I'm relatively new to haskell and I just recently learned about Applicative Functors and I made this code for xor with only functors and boolean functions. I'm wondering if you guys can come up with a shorter solution (which I'm sure exists) with functors.

xor :: Bool->Bool->Bool
xor=(<$>) (not<$>) ((<*>).((((not<$>)<$>(&&))<$>)<$>((not<$>)<$>(&&)))<*>(||))

I know this probably isn't very good practice; it was more of a brain-teaser for me.

PS I hope this is allowed here

Answer 1

xor = (/=)

Why make it more complicated?

Answer 2

Here is a solution which you could conceivably write by hand (and read, with a bit of guidance!).

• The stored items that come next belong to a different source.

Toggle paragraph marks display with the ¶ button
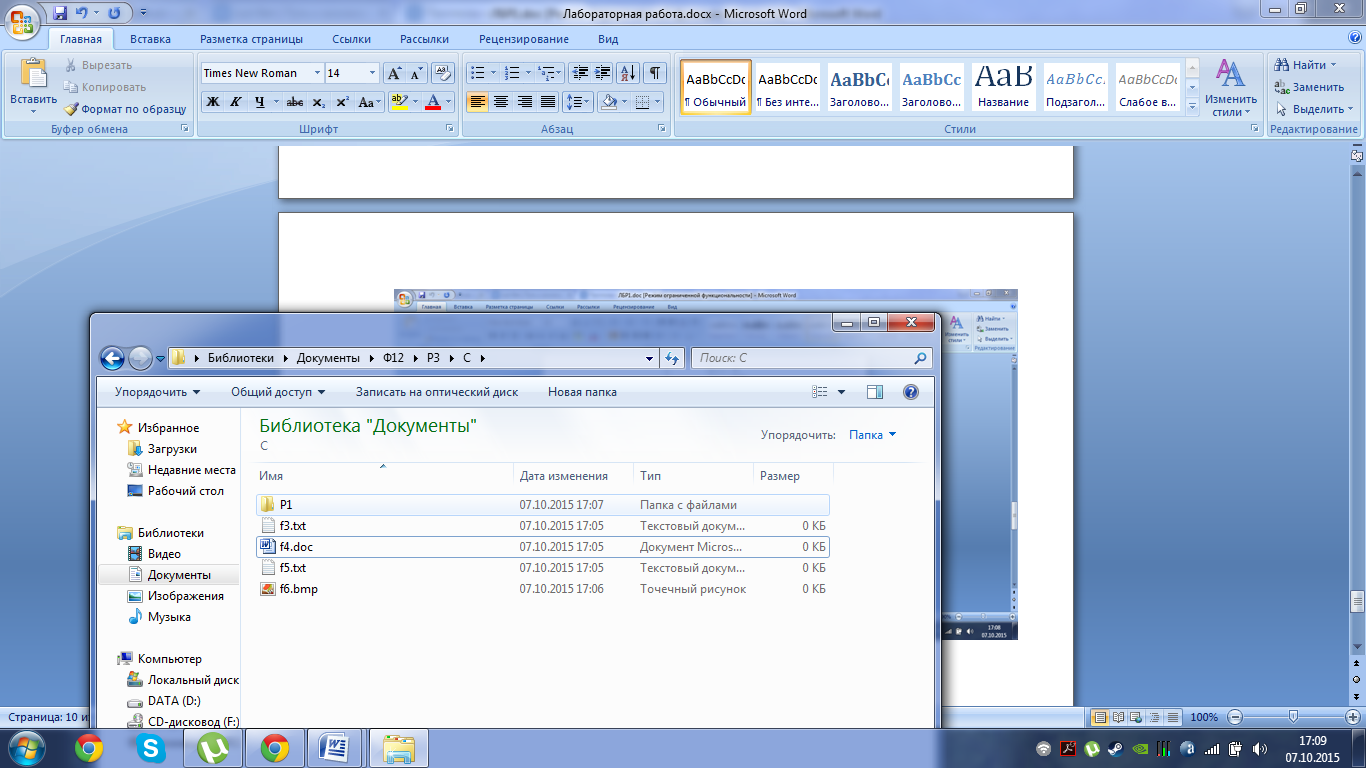The image size is (1366, 768). tap(654, 73)
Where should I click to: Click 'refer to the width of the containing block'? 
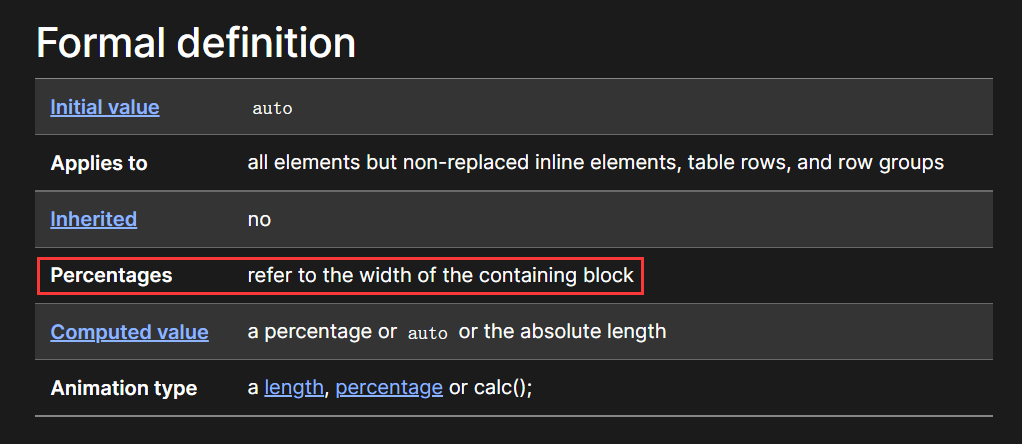(441, 275)
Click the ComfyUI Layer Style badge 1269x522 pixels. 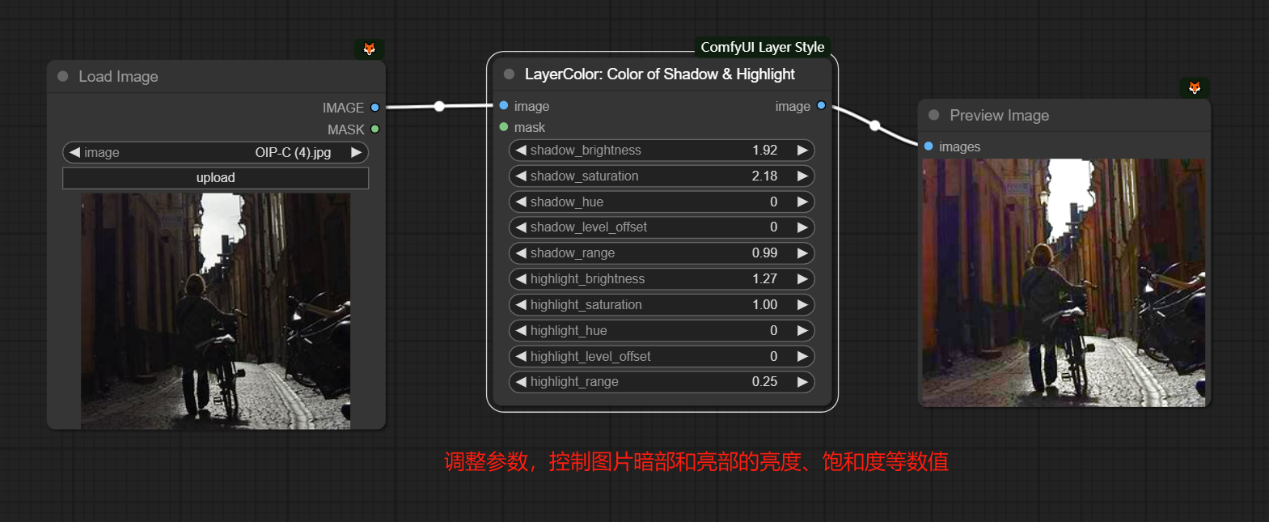click(x=762, y=47)
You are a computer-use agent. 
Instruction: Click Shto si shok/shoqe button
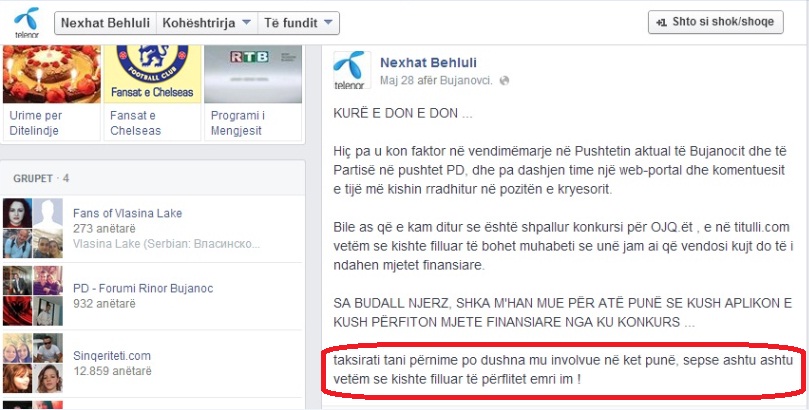click(x=716, y=22)
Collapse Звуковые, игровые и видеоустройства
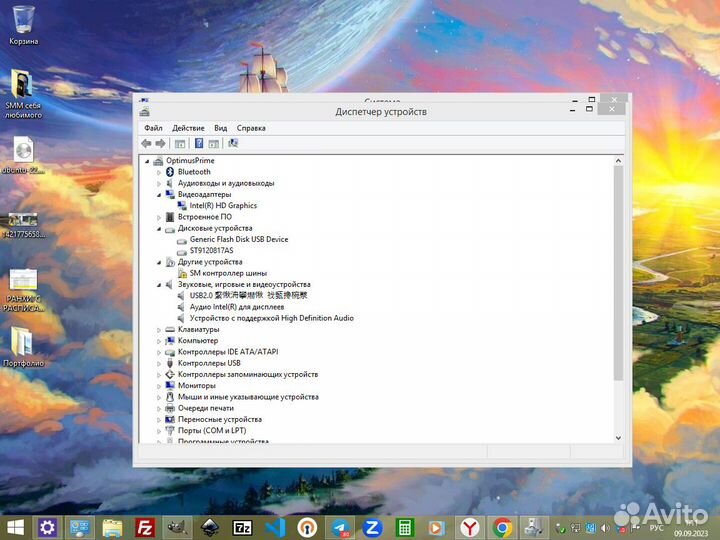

As @AJFarmar noted, we can write

xor a b = (a || b) && (not a || not b)

and I will use the rewrite he suggested as well, namely a && b = not (not a || not b), though in the opposite direction he did:

xor a b = (a || b) && not (a && b)

You can follow the process below for other definitions, but this one is a particularly short starting definition.

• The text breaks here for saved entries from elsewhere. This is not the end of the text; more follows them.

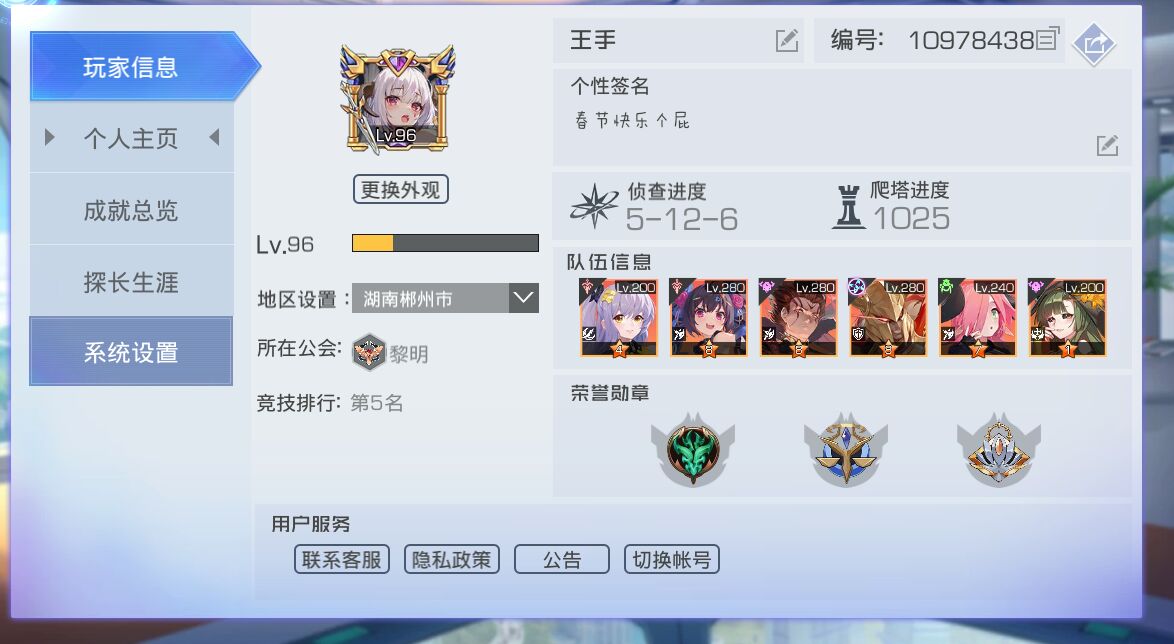Select the 系统设置 tab
This screenshot has width=1174, height=644.
click(x=131, y=351)
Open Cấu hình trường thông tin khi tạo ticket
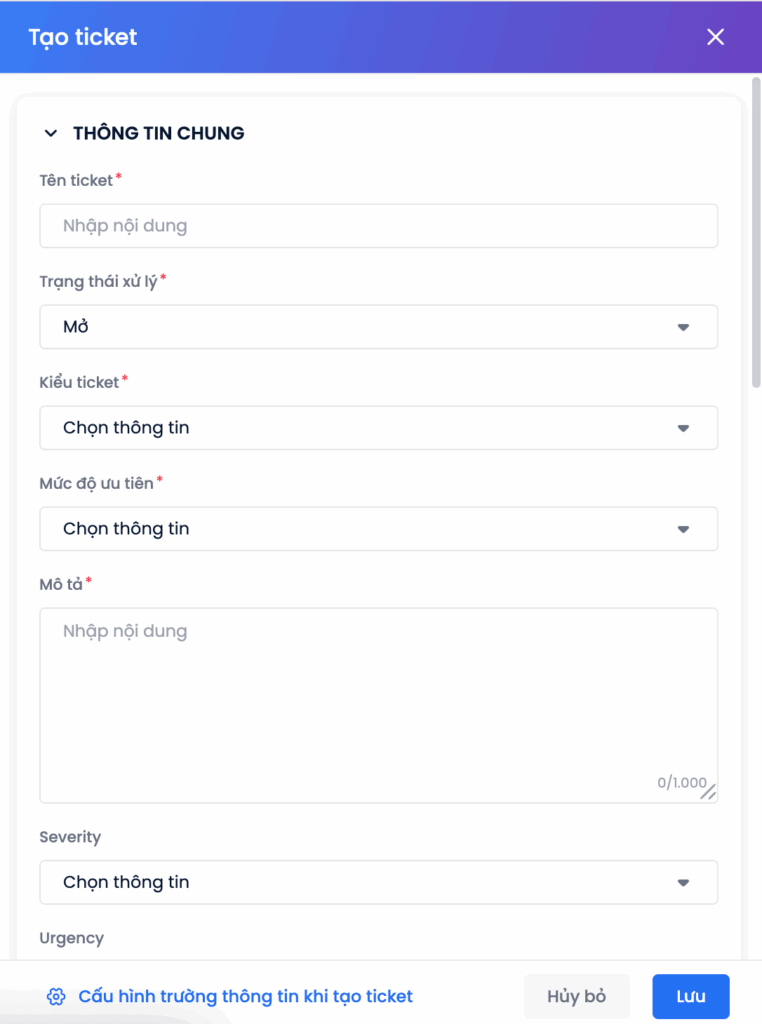The image size is (762, 1024). [x=245, y=996]
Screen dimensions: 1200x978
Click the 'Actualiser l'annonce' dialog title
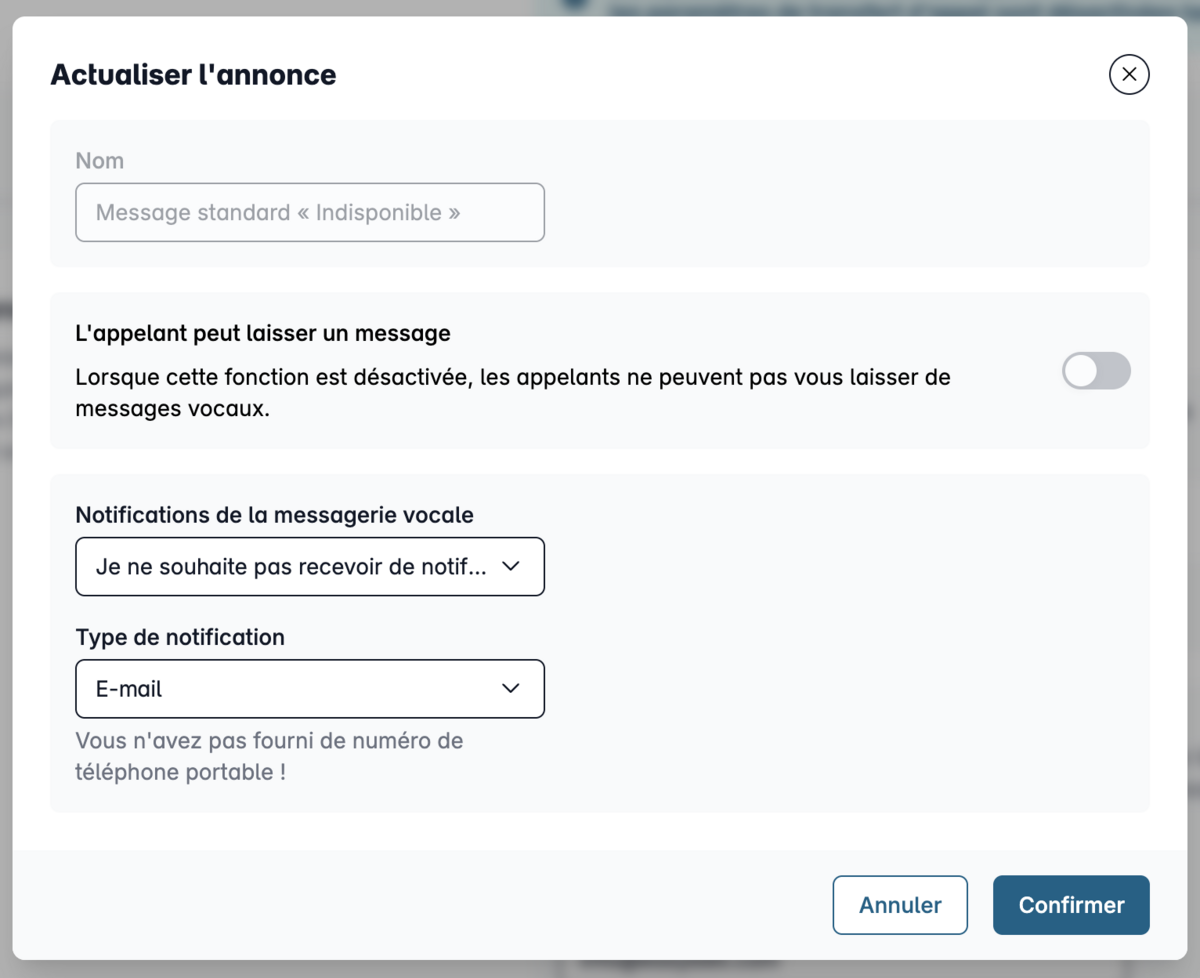tap(193, 75)
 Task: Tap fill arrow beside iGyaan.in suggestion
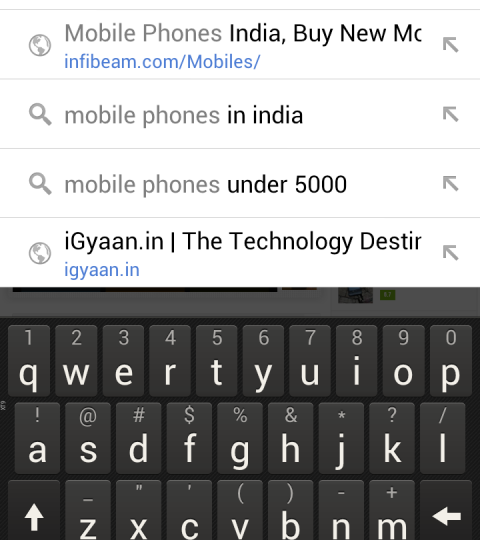tap(450, 253)
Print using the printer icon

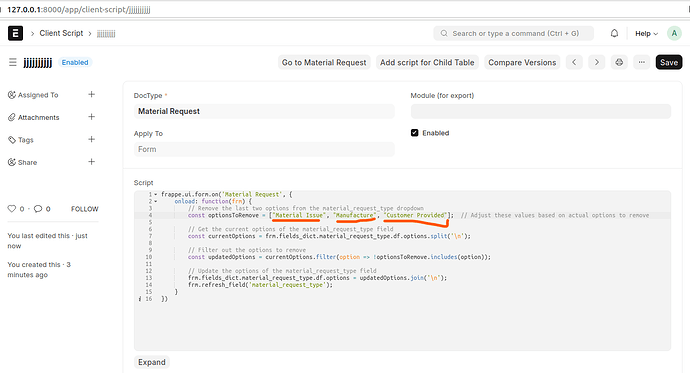click(619, 62)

Now we can pick out the chunks a || b and a && b and, instead of thinking of them as values of type Bool in an environment with a :: Bool and b :: Bool, transform them into a form where we think of them as values of type Bool with two Applicative "context" wrappers. Thus (||) :: f (g Bool) and (&&) :: f (g Bool), where f and g are the particular Applicative instance (->) Bool. So we are in the partially translated state

xor = (||) && not (&&)

The only problem now is that the infix && and the not expect pure Bool values, but are being handed doubly-wrapped Bools. So we will lift them using double liftA* applications. Thus:

xor = liftA2 (liftA2 (&&)) (||) (liftA (liftA not) (&&))

There are other ways to spell this, too. I prefer the name (<$>) to liftA. Also, one can think of doubly-wrapped Applicatives as singly wrapped things with a more complicated wrapper, thus:

xor = getCompose (liftA2 (&&) (Compose (||)) (not <$> Compose (&&)))

Answer 3

Okay, this is really pointless and silly, but hey-ho.

First, I defined xor in terms of &&, not and ||:

xor a b = (a || b) && (not a || not b)

Then if I use the fact that (&&) a b = not (not a || not b)...

xor a b = not ( not (not a || not b) || not (a || b) )

Which is low-level enough. Then, I ran it through pointfree to get this:

xor = (not .) . ap (ap . (((||) . not) .) . (. not) . (||) . not) ((not .) . (||))

Now, ap from Control.Monad is the monadic equivalent to (<*>), and (.) is (<$>) in the function monad, so we can replace a few things:

xor = (not<$>)<$>(<*>)((<*>)<$>(((||)<$>not)<$>)<$>(<$>not)<$>(||)<$> not)((not<$>)<$>(||))

And voila, a really ridiculously stupid function that will achieve nothing special! Knock yourself out.